[[ MATERIAL SHOWN, beginning ]]
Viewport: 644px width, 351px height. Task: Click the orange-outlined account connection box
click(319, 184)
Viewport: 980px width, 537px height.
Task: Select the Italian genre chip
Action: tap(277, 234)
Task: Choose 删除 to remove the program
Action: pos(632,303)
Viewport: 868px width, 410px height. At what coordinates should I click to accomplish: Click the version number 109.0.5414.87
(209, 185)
[[ MATERIAL SHOWN, end ]]
### WORK ORDER
Retype all the data. Nothing may be left out or altered.

### EXERCISE RESPONSE
Viewport: 644px width, 351px height. Task: Click the orange-outlined account connection box
click(319, 184)
Viewport: 980px width, 537px height.
Task: Select the Italian genre chip
Action: tap(277, 234)
Task: Choose 删除 to remove the program
Action: pos(632,303)
Viewport: 868px width, 410px height. At what coordinates should I click to accomplish: Click the version number 109.0.5414.87
(209, 185)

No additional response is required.